EXTRACT:
- - - -

Radio Tube Revolution
An advertising short for Philips.
Old tubes all have long white beards, “make bad music and want to be pensioned,” also demand to be replaced with New Philips Miniwatts.
A typical foray in the company of Fischinger and Fischerkoesen. Pal’s intensely pleasing rounded style has its start in a finely-drawn “watercolor” technique.
Rhythm in the Ranks
The practice, Bob Baker says, involved drawing the whole thing out as frames photographed to “check the animation”, then preparing the figures to match. The point is readily seen in Technicolor on a large screen, the immediate and imposing reality of these small painted wood blocks on a lighted set.
The toy soldier hauling a cannon neglects his duty to skate with a beauty on the frozen pond (she turns him into a snowman by skidding a shower of ice-shavings onto him and thrusting a pipe into his mouth, later she thaws him out).
He’s cashiered, but Gen. Nutt sends a collect telegram declaring war, his screwball army consists of elongated balls with screw heads.
The same “disappearing” camouflage paint used on the barracks (and by a sniffing dog who drinks it, vanishes into the landscape and causes a tree to disappear) is cannonaded by the soldier onto the attacking troops and tanks, which leave only tracks.
A firing squad invests him with a dress uniform and the girl.

- - - -

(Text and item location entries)

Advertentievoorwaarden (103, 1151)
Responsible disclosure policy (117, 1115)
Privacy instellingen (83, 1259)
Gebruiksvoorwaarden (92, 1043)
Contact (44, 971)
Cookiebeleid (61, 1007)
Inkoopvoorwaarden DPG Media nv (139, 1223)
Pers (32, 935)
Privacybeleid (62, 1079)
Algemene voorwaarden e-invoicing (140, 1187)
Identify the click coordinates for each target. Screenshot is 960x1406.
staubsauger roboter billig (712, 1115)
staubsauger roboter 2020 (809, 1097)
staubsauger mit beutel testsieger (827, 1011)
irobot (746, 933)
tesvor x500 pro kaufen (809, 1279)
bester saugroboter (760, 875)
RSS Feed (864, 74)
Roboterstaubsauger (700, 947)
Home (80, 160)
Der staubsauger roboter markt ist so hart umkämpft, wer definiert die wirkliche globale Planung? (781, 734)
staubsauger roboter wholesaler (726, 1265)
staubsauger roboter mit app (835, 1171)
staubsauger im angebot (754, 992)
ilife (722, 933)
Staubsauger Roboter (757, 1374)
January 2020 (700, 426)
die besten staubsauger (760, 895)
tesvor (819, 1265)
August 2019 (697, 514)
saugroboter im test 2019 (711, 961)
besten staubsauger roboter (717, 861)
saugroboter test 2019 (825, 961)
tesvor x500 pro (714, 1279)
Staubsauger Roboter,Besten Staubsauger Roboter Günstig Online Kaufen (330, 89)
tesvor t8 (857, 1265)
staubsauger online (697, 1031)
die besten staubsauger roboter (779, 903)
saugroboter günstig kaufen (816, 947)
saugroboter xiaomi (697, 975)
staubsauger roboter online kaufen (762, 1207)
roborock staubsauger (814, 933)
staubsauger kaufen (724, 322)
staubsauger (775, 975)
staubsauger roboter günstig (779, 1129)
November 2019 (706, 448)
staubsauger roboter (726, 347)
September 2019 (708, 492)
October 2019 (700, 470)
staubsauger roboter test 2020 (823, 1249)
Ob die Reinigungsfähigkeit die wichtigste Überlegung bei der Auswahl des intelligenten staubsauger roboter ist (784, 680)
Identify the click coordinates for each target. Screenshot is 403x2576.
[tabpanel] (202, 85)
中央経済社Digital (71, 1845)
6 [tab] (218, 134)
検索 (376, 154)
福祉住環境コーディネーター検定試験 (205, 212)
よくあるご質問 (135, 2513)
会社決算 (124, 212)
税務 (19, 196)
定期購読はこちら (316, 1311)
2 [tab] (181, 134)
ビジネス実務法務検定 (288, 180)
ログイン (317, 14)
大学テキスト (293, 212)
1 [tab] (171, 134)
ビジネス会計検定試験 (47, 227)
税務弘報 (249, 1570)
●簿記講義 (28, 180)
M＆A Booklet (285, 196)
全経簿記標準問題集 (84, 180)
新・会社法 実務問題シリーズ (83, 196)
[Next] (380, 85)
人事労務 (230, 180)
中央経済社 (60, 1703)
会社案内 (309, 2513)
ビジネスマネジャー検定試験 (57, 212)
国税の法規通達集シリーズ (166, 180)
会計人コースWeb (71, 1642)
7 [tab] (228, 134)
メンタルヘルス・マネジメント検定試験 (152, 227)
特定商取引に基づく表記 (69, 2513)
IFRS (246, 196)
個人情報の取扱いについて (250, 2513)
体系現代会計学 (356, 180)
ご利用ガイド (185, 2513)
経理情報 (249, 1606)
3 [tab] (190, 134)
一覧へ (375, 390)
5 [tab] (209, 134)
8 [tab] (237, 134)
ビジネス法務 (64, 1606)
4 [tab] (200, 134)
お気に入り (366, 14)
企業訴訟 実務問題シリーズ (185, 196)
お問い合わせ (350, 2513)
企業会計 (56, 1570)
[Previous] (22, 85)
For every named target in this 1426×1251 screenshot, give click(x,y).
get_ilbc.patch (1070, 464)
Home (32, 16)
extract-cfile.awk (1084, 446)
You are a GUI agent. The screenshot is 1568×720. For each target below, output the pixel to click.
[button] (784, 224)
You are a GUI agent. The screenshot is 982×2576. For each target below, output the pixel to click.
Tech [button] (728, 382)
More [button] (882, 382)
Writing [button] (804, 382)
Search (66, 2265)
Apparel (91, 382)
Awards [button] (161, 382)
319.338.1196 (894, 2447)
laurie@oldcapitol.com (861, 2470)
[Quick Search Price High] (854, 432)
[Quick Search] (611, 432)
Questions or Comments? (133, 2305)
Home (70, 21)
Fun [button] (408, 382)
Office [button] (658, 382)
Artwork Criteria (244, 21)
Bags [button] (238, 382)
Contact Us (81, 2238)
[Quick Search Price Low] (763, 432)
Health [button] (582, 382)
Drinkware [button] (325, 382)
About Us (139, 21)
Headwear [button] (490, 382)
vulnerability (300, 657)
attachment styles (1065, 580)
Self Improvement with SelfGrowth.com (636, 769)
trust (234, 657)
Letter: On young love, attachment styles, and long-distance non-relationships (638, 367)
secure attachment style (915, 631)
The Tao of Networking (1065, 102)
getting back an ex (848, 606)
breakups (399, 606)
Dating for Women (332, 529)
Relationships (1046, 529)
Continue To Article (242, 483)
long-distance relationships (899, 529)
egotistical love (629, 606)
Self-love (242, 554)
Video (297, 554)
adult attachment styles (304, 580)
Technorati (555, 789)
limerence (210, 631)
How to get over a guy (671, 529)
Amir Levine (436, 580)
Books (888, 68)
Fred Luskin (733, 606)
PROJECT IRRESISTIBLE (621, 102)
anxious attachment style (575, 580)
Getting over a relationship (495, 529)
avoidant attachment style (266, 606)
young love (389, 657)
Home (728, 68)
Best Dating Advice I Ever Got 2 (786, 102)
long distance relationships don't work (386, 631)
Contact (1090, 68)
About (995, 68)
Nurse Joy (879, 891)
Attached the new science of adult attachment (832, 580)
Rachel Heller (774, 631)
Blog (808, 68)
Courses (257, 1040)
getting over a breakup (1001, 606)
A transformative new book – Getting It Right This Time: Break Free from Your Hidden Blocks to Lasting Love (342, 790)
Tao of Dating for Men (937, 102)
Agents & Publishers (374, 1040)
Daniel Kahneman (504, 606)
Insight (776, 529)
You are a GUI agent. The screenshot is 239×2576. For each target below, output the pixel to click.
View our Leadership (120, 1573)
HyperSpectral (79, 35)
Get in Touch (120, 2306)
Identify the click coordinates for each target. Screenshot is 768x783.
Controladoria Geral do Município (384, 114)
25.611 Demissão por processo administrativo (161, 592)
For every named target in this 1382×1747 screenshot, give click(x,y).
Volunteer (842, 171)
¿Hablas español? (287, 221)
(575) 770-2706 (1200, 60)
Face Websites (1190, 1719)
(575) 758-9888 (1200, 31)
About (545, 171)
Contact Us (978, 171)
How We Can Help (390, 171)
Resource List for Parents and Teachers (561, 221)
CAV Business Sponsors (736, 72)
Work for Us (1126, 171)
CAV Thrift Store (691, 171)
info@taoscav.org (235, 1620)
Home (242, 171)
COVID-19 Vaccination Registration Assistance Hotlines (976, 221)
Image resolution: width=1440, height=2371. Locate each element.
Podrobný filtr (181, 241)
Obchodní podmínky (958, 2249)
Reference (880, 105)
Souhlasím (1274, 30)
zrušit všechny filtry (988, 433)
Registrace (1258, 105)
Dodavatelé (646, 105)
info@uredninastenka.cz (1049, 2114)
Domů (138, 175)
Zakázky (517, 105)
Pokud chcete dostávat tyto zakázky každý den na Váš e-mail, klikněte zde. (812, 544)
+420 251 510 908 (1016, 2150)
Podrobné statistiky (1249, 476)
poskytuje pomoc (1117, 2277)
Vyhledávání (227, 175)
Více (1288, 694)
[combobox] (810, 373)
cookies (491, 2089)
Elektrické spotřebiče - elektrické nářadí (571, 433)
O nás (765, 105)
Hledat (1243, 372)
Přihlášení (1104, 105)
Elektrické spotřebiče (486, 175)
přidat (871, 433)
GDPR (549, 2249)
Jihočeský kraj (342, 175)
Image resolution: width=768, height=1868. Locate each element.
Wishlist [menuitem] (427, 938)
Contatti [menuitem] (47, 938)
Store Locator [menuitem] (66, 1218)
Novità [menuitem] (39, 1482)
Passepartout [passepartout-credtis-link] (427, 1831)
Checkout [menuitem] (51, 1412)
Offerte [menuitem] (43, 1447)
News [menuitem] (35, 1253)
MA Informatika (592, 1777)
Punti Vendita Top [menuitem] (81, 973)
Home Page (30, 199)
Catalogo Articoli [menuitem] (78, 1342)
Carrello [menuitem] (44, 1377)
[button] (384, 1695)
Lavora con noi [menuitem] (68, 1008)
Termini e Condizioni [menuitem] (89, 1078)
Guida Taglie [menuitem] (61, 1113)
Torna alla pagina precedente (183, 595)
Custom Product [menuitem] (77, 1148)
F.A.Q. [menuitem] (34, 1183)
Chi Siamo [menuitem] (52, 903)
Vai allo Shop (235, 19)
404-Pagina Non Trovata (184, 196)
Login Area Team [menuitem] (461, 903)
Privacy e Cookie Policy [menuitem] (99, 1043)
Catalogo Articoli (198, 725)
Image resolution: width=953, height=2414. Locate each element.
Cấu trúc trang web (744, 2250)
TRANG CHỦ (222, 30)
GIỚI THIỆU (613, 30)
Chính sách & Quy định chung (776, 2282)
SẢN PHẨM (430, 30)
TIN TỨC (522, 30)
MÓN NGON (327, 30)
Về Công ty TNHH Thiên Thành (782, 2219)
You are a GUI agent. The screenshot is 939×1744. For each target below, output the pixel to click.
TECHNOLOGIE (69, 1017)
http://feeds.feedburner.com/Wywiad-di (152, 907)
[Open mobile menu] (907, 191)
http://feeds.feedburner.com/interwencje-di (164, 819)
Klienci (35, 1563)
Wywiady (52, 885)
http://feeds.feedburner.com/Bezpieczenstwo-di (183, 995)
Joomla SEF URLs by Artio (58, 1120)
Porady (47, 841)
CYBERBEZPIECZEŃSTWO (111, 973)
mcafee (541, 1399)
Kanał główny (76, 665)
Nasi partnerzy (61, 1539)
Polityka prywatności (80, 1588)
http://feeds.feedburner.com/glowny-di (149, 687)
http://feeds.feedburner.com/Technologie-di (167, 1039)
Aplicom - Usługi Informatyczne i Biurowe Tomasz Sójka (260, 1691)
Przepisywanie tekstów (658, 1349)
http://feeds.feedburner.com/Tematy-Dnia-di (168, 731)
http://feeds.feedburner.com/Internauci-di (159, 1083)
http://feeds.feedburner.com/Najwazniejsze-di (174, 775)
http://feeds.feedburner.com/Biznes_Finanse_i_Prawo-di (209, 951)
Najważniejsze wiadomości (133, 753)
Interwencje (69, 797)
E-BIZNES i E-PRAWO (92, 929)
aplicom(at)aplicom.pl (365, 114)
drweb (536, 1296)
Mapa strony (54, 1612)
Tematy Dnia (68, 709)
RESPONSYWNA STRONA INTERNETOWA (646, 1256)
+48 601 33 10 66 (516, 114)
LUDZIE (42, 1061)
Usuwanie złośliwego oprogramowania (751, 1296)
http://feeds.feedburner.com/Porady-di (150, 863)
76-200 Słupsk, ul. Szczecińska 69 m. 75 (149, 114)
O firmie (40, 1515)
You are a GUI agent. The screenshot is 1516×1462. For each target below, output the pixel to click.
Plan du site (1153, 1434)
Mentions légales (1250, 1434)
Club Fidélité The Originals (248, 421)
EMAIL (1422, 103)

- - - -

EXERCISE SET:
A. List every person or character the notes on the animated shorts mention by name, spelled as the text spells them.
B. Copy the lines from the records word for word, running from the line holding "66 (516, 114)" through the line holding "O firmie (40, 1515)", with both of those lines included.

SOLVED TASKS:
A.
Fischinger
Fischerkoesen
Pal
Bob Baker
Gen. Nutt

B.
+48 601 33 10 66 (516, 114)
LUDZIE (42, 1061)
Usuwanie złośliwego oprogramowania (751, 1296)
http://feeds.feedburner.com/Porady-di (150, 863)
76-200 Słupsk, ul. Szczecińska 69 m. 75 (149, 114)
O firmie (40, 1515)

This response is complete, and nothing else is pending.